Once upon a time, most of my adult life, I would have been consumed by this event. It would have likely dominated my day, week, month, etc. This morning, I found myself thinking “big deal” and wondering why I had spent all of those years actually caring.

I spent twenty years in finance, the last nine with a large hedge fund. I remember the currency crisis of 1998 when I worked weekends for months straight just to figure out what our positions actually were, debating in 2001 who should go to work in the shadows of the World Trade Center the day AFTER the worst terrorist attack in US history, most of all I remember spending a beautiful weekend in Venice in my hotel room on an endless conference call during September of 2008 while my family saw the city.

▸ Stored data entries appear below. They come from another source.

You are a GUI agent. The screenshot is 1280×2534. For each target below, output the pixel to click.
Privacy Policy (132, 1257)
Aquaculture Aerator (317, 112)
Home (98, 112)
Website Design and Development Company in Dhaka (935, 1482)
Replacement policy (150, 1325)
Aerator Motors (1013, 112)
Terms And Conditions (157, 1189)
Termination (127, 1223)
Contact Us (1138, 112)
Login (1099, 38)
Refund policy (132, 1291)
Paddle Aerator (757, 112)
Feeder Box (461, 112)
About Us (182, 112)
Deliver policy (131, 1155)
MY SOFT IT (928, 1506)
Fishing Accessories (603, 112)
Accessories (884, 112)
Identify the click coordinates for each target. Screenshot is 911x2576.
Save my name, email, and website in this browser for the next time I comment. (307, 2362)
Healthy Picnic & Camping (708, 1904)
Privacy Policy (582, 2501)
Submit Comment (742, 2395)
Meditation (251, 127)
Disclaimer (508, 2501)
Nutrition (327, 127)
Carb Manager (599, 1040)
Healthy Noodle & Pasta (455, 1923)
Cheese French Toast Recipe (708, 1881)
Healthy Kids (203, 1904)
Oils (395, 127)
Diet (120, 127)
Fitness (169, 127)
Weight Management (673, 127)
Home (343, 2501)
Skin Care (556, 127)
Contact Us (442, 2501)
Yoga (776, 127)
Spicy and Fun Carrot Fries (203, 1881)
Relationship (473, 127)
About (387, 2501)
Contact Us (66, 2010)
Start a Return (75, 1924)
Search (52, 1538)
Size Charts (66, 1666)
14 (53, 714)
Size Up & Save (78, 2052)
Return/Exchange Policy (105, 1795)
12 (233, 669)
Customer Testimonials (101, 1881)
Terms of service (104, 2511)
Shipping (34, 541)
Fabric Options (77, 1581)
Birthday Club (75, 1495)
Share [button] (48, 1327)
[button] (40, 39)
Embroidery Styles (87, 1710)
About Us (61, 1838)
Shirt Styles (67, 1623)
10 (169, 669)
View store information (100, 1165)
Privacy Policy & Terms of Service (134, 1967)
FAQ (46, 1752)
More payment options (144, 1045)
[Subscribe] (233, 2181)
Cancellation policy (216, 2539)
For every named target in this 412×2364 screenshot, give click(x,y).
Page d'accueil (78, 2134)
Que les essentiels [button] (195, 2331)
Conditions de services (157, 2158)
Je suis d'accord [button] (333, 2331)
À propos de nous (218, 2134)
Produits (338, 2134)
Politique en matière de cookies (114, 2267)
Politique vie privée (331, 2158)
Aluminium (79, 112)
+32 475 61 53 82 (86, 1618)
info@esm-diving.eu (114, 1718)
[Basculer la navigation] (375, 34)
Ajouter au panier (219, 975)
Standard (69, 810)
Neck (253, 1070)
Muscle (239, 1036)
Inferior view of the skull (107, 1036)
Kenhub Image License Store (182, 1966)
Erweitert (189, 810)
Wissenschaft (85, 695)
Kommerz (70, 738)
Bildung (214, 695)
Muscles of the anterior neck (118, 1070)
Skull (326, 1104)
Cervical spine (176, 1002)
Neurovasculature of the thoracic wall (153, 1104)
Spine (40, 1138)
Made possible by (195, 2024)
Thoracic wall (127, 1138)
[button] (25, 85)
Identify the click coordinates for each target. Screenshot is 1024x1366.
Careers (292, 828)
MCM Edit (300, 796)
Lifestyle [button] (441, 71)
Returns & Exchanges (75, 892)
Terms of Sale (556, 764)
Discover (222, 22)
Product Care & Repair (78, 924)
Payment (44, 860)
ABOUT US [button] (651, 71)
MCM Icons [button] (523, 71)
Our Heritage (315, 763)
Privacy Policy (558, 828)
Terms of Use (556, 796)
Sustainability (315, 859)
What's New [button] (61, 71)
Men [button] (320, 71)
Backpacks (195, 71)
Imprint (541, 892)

You see finance is all consuming to those who are involved. Its not just the money, it’s the action, the importance of what people in finance think that they do. We thought that every action we took had broad and deep consequences. So at a time like this we would be obsessing about what we should sell, what we should buy. What can we sell? Who wants to take their money out? How can we convince them not to? Will the banks call our loans? What will the FED do?????

Now I could speculate about why we are having this sell off. It’s a marginally interesting topic and I still do have an investment account or two. But the reality is that there are too may others wasting space on the topic, I am not nearly as well informed as I once was, and the cynical side of me is pretty convinced that this is just another example of market players bullying the FED into keeping rates low. For those of you who don’t realize it, that is good for asset owners, not the rest of us, especially those on fixed incomes.

In the three plus years since my departure from the world of finance, I have learned many things. People in finance are smart, hard working, and focused. Of course they aren’t the only ones. In every walk of life I meet people who share those attributes. Many of them are involved in matters much more pressing than the price of a share of Apple or how to sell a basket of loans. They work in environments that are much more complicated and have diverse constituents with vastly different incentives.

It’s why I ultimately turn off the talking heads, finish my workout and head off to work on building a social venture that hopefully will make a difference.